Media and film studies
Sound, Culture & Society
Module code: P4084
Level 5
15 credits in autumn semester
Teaching method: Lecture, Seminar
Assessment modes: Coursework
This module introduces you to the role of sound in human culture and society. It seeks to foster an understanding of aurality in the past and present and the relationship of sound to various modern media.
It provides you with a solid and wide-ranging introduction of the main historical, theoretical and practical thinking around the subject of sound. It encompasses music and speech but places them in the context of sound and listening more broadly.
The approach is global and interdisciplinary, combining historical perspectives with textual analysis of contemporary films, programmes and soundscapes with emerging work on auditory cultures and online media in both 'Western' and 'non-Western' parts of the world.
Subjects covered would include:
- hearing and the senses (including perception, mood, and memory)
- the concept and history of the 'soundscape'
- sound before and after modernity (including the concept of 'oral culture', the role of sound in political and social struggles through history, the electrification and recording of sound)
- sound and ethnography (eg sound in everyday life in varous cultures)
- the voice (including styles of speech and the ways in which 'personality' is supposedly revealed through voice and gender)
- cinema and sound (including film sound design in the past and present)
- music and new media (including new forms of music production and reception, and the production of taste).
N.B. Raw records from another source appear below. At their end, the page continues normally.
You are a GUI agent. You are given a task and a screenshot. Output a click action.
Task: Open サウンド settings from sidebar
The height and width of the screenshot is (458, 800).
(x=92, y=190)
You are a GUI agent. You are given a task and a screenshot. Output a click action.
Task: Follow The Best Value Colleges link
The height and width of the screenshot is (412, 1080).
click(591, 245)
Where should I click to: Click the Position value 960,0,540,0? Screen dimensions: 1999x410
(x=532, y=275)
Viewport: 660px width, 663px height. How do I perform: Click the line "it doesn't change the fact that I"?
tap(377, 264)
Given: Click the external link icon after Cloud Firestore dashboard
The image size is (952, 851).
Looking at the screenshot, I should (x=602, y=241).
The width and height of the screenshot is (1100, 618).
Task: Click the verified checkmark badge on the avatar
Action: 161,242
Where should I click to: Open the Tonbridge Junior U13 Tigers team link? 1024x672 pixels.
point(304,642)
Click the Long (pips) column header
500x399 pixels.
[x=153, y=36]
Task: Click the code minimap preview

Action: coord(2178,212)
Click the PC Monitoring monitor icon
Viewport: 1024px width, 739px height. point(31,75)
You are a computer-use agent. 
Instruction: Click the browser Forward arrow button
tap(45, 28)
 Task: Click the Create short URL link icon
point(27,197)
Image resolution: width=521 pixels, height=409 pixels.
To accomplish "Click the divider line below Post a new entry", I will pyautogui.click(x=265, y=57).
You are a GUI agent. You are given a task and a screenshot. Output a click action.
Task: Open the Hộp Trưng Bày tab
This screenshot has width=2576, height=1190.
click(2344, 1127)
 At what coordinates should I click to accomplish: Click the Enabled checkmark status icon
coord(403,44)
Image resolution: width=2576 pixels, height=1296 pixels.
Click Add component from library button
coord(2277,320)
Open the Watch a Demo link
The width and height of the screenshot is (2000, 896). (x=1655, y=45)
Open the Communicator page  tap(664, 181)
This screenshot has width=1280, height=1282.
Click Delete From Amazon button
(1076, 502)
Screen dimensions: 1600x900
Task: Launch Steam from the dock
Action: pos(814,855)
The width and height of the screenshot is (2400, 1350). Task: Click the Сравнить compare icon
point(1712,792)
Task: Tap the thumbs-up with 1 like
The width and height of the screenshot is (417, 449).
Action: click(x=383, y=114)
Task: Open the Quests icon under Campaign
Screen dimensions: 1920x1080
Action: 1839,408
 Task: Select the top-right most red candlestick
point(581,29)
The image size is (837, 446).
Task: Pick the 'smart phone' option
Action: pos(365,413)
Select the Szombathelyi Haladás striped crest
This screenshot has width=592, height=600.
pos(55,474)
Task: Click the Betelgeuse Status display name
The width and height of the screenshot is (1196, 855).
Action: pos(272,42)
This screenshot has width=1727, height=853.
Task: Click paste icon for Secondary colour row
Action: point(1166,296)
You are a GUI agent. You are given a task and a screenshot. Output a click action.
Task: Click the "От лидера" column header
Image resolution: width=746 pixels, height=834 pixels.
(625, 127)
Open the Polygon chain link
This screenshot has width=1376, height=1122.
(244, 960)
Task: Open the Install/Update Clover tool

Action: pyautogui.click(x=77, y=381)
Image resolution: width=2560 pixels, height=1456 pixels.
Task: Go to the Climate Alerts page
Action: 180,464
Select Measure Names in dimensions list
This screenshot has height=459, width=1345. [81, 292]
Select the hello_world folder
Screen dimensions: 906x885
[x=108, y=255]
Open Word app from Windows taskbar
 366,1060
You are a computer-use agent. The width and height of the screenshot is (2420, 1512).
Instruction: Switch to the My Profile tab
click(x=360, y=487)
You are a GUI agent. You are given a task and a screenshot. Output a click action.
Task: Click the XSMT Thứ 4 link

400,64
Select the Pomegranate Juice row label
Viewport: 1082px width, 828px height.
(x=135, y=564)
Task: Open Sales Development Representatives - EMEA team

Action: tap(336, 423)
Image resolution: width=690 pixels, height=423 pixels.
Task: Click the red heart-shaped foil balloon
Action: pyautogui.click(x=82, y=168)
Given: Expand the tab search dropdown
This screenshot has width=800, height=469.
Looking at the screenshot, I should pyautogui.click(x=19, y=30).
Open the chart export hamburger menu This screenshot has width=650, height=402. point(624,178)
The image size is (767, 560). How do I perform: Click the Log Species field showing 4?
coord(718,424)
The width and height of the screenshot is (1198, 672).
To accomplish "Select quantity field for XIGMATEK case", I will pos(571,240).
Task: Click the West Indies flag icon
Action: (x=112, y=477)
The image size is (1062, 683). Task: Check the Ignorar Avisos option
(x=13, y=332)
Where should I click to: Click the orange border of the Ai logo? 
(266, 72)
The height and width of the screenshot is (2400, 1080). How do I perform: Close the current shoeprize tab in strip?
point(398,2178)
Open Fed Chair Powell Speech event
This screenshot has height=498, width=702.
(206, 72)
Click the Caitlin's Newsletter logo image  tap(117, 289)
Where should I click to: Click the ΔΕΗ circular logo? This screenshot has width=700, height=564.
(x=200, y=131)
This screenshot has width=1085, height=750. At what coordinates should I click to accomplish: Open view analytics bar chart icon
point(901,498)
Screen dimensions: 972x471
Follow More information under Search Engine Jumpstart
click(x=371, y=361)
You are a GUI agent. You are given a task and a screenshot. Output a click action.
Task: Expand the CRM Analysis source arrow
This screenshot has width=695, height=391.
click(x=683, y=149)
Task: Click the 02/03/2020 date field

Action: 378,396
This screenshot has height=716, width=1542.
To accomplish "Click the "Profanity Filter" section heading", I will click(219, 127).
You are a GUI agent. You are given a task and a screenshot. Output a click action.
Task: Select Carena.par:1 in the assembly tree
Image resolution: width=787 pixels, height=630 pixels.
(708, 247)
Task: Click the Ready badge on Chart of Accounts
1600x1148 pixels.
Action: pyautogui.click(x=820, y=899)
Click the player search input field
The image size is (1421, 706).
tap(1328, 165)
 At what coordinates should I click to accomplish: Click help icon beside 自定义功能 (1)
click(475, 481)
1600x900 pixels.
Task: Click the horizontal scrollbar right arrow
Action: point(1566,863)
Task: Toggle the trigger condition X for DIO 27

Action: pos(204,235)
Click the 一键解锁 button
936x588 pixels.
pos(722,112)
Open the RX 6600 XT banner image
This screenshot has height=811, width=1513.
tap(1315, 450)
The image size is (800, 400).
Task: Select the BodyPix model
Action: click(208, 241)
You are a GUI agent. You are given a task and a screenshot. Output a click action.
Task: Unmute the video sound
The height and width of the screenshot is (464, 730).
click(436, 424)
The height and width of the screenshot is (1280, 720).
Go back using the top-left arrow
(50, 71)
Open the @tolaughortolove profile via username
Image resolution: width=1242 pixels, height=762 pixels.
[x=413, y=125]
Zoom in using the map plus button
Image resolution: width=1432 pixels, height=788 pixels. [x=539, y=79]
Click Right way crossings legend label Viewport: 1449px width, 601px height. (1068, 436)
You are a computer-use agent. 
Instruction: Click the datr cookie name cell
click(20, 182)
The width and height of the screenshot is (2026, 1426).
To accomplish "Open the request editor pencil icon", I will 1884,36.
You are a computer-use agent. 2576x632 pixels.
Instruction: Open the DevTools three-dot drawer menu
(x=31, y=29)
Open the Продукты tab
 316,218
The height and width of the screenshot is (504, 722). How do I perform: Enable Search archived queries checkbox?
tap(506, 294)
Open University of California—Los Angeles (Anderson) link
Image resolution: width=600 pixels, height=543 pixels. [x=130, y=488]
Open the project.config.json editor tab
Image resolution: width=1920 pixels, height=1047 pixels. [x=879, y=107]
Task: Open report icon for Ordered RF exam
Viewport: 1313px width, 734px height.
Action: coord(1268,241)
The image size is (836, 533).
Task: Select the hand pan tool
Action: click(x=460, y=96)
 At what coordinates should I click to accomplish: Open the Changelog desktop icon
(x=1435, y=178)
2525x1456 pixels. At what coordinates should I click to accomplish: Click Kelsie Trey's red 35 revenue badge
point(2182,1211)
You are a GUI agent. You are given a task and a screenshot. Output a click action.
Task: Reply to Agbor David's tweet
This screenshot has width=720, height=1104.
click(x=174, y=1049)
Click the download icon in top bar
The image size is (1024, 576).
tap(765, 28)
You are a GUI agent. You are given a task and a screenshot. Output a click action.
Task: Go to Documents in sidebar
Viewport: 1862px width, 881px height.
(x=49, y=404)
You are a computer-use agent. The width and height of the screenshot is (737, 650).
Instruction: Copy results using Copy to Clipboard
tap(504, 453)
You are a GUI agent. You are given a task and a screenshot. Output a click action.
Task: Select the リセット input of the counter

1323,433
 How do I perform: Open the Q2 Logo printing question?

You will also be introduced to some of the key terms and concepts used in analysing sound, both in the study of soundscapes and in the study of soundtracks.
Module learning outcomes
- Identify and describe the ways in which the place of sound - and listening - in everyday life and culture have changed historically in various parts of the world.
- Analyse the role of sound (including but not only music and dialogue) in a range of modern audio-visual media, such as TV, film, and online.
- Explain and deploy theoretical approaches and concepts to understand aspects of sound and modes of listening.
- Demonstrate skills of presentation, synthesis of ideas, analysis and argumentation in oral and written communication.